── Records provided

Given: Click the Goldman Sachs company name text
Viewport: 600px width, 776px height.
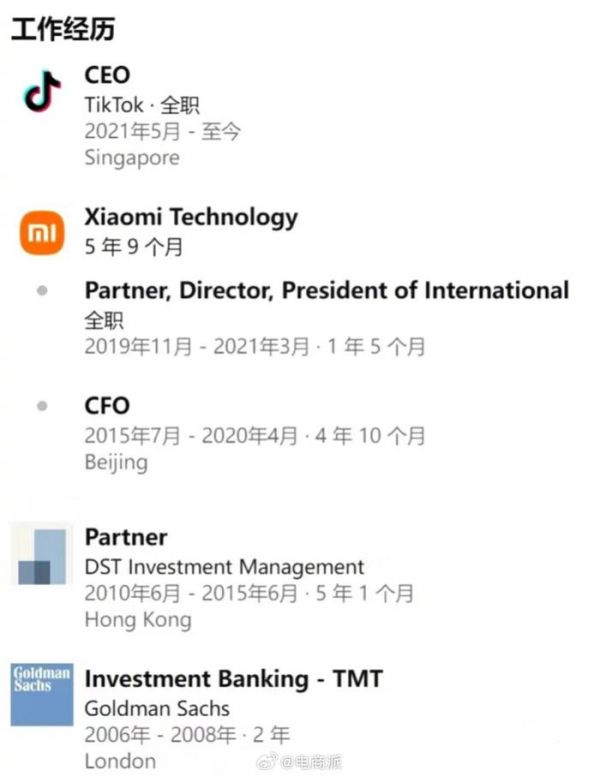Looking at the screenshot, I should point(157,709).
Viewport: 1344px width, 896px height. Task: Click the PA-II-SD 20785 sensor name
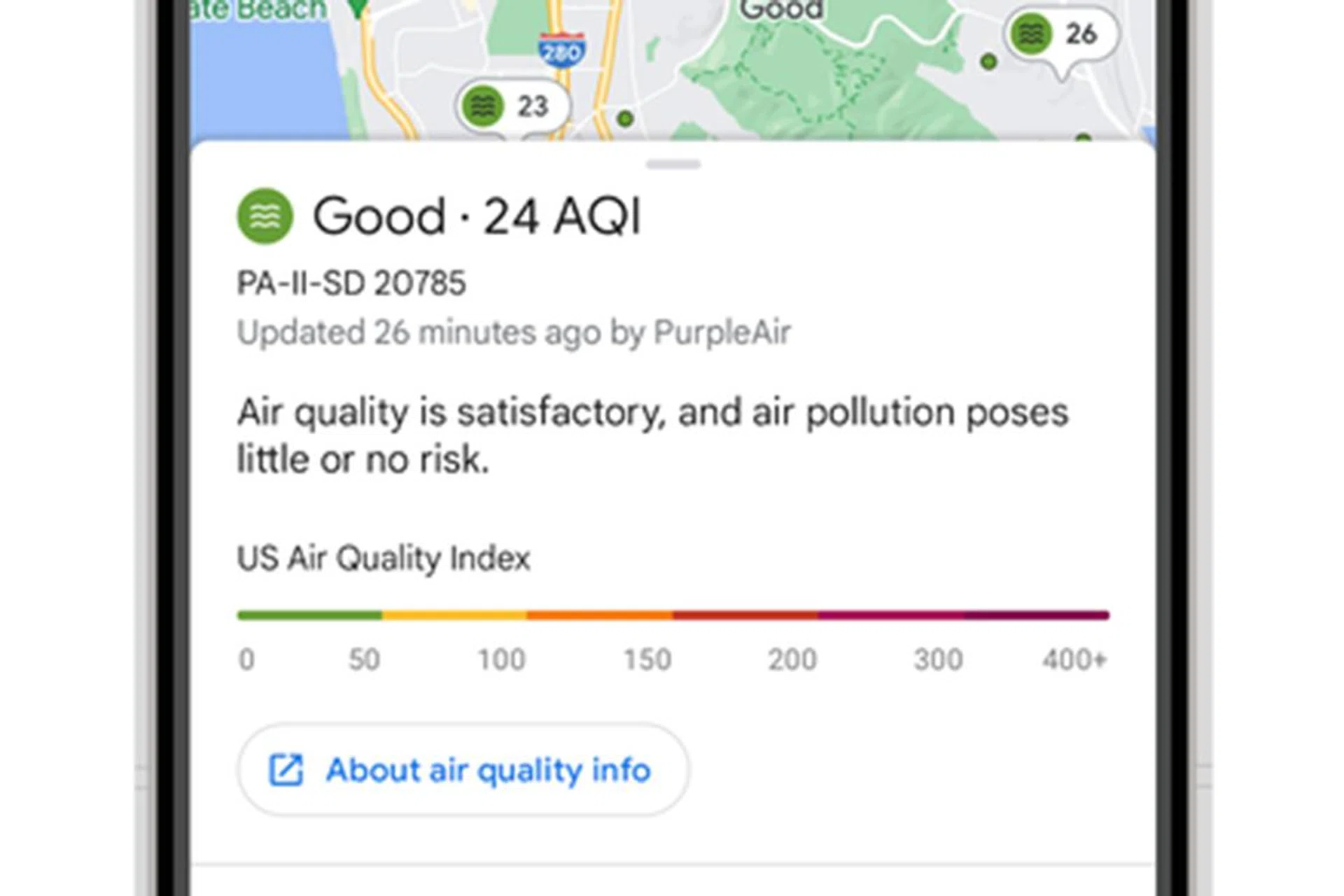[351, 284]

────

#### Assigned task
In the copy, include no pictures; everything else in the material should be written out exactly.

#### Final answer
Given: Click the Goldman Sachs company name text
Viewport: 600px width, 776px height.
Looking at the screenshot, I should point(157,709).
Viewport: 1344px width, 896px height. Task: Click the PA-II-SD 20785 sensor name
[351, 284]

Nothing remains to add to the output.